(Stored entries)
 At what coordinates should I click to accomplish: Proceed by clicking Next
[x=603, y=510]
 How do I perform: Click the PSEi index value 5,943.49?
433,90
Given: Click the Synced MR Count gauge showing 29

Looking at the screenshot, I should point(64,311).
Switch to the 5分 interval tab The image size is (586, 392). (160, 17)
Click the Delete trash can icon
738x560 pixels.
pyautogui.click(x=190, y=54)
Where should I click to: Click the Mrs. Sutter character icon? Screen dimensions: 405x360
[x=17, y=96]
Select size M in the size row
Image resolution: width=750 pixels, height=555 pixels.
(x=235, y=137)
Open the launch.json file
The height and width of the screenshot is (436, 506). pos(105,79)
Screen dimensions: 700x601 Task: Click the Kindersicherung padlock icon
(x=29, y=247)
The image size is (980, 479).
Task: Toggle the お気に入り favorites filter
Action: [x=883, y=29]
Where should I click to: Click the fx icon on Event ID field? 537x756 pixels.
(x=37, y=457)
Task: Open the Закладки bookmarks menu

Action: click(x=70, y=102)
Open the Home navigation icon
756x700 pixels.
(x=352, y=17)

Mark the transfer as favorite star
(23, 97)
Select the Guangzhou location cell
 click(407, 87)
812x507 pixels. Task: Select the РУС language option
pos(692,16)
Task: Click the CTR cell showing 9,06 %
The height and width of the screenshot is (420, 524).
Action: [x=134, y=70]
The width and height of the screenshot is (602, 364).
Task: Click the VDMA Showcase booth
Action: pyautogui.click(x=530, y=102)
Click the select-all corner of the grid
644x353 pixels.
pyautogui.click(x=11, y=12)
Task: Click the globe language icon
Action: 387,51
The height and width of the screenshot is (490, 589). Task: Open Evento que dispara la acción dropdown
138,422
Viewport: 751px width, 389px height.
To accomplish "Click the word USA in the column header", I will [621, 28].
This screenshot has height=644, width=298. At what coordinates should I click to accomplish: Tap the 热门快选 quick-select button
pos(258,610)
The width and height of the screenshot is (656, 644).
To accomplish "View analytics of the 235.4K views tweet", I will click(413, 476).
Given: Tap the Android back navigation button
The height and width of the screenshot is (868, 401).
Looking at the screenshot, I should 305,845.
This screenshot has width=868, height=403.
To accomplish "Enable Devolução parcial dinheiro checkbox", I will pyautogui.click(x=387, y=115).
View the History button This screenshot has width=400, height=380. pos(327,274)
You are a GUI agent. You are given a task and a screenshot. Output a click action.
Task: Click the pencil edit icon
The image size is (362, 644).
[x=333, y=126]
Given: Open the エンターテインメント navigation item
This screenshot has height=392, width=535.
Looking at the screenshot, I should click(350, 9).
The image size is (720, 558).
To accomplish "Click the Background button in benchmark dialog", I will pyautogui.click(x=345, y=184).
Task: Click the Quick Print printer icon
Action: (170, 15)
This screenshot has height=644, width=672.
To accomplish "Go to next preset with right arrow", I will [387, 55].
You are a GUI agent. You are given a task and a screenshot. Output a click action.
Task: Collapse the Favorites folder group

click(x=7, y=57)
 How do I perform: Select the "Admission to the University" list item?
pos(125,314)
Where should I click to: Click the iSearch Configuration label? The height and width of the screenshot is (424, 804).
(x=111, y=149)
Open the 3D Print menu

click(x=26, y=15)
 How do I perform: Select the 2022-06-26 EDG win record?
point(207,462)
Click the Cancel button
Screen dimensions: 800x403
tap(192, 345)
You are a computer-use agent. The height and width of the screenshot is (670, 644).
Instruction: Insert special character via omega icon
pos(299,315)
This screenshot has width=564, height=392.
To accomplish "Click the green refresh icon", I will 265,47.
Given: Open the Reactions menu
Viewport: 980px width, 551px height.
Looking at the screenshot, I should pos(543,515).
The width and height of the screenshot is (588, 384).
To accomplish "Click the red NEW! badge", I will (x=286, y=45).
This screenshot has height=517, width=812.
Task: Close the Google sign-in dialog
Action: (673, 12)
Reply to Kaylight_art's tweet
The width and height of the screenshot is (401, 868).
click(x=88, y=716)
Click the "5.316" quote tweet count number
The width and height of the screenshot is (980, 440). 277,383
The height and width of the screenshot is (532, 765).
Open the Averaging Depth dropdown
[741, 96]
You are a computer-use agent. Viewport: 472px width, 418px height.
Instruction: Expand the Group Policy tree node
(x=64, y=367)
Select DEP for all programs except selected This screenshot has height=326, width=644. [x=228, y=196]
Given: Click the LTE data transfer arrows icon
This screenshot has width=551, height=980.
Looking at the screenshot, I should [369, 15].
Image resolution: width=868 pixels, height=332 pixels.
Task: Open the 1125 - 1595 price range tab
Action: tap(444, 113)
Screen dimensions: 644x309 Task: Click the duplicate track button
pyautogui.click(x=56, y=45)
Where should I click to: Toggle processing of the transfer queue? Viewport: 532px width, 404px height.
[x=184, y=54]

◆ Exercise brief: Copy the data above in full, character for character.

◆ Exercise answer:
 At what coordinates should I click to accomplish: Proceed by clicking Next
[x=603, y=510]
 How do I perform: Click the PSEi index value 5,943.49?
433,90
Given: Click the Synced MR Count gauge showing 29

Looking at the screenshot, I should point(64,311).
Switch to the 5分 interval tab The image size is (586, 392). (160, 17)
Click the Delete trash can icon
738x560 pixels.
pyautogui.click(x=190, y=54)
Where should I click to: Click the Mrs. Sutter character icon? Screen dimensions: 405x360
[x=17, y=96]
Select size M in the size row
Image resolution: width=750 pixels, height=555 pixels.
(x=235, y=137)
Open the launch.json file
The height and width of the screenshot is (436, 506). pos(105,79)
Screen dimensions: 700x601 Task: Click the Kindersicherung padlock icon
(x=29, y=247)
The image size is (980, 479).
Task: Toggle the お気に入り favorites filter
Action: [x=883, y=29]
Where should I click to: Click the fx icon on Event ID field? 537x756 pixels.
(x=37, y=457)
Task: Open the Закладки bookmarks menu

Action: click(x=70, y=102)
Open the Home navigation icon
756x700 pixels.
(x=352, y=17)

Mark the transfer as favorite star
(23, 97)
Select the Guangzhou location cell
 click(407, 87)
812x507 pixels. Task: Select the РУС language option
pos(692,16)
Task: Click the CTR cell showing 9,06 %
The height and width of the screenshot is (420, 524).
Action: [x=134, y=70]
The width and height of the screenshot is (602, 364).
Task: Click the VDMA Showcase booth
Action: pyautogui.click(x=530, y=102)
Click the select-all corner of the grid
644x353 pixels.
pyautogui.click(x=11, y=12)
Task: Click the globe language icon
Action: 387,51
The height and width of the screenshot is (490, 589). Task: Open Evento que dispara la acción dropdown
138,422
Viewport: 751px width, 389px height.
To accomplish "Click the word USA in the column header", I will [621, 28].
This screenshot has height=644, width=298. At what coordinates should I click to accomplish: Tap the 热门快选 quick-select button
pos(258,610)
The width and height of the screenshot is (656, 644).
To accomplish "View analytics of the 235.4K views tweet", I will click(413, 476).
Given: Tap the Android back navigation button
The height and width of the screenshot is (868, 401).
Looking at the screenshot, I should 305,845.
This screenshot has width=868, height=403.
To accomplish "Enable Devolução parcial dinheiro checkbox", I will pyautogui.click(x=387, y=115).
View the History button This screenshot has width=400, height=380. pos(327,274)
You are a GUI agent. You are given a task and a screenshot. Output a click action.
Task: Click the pencil edit icon
The image size is (362, 644).
[x=333, y=126]
Given: Open the エンターテインメント navigation item
This screenshot has height=392, width=535.
Looking at the screenshot, I should click(350, 9).
The image size is (720, 558).
To accomplish "Click the Background button in benchmark dialog", I will pyautogui.click(x=345, y=184).
Task: Click the Quick Print printer icon
Action: (170, 15)
This screenshot has height=644, width=672.
To accomplish "Go to next preset with right arrow", I will [387, 55].
You are a GUI agent. You are given a task and a screenshot. Output a click action.
Task: Collapse the Favorites folder group

click(x=7, y=57)
 How do I perform: Select the "Admission to the University" list item?
pos(125,314)
Where should I click to: Click the iSearch Configuration label? The height and width of the screenshot is (424, 804).
(x=111, y=149)
Open the 3D Print menu

click(x=26, y=15)
 How do I perform: Select the 2022-06-26 EDG win record?
point(207,462)
Click the Cancel button
Screen dimensions: 800x403
tap(192, 345)
You are a computer-use agent. The height and width of the screenshot is (670, 644).
Instruction: Insert special character via omega icon
pos(299,315)
This screenshot has width=564, height=392.
To accomplish "Click the green refresh icon", I will 265,47.
Given: Open the Reactions menu
Viewport: 980px width, 551px height.
Looking at the screenshot, I should pos(543,515).
The width and height of the screenshot is (588, 384).
To accomplish "Click the red NEW! badge", I will (x=286, y=45).
This screenshot has height=517, width=812.
Task: Close the Google sign-in dialog
Action: (673, 12)
Reply to Kaylight_art's tweet
The width and height of the screenshot is (401, 868).
click(x=88, y=716)
Click the "5.316" quote tweet count number
The width and height of the screenshot is (980, 440). 277,383
The height and width of the screenshot is (532, 765).
Open the Averaging Depth dropdown
[741, 96]
You are a computer-use agent. Viewport: 472px width, 418px height.
Instruction: Expand the Group Policy tree node
(x=64, y=367)
Select DEP for all programs except selected This screenshot has height=326, width=644. [x=228, y=196]
Given: Click the LTE data transfer arrows icon
This screenshot has width=551, height=980.
Looking at the screenshot, I should [369, 15].
Image resolution: width=868 pixels, height=332 pixels.
Task: Open the 1125 - 1595 price range tab
Action: tap(444, 113)
Screen dimensions: 644x309 Task: Click the duplicate track button
pyautogui.click(x=56, y=45)
Where should I click to: Toggle processing of the transfer queue? Viewport: 532px width, 404px height.
[x=184, y=54]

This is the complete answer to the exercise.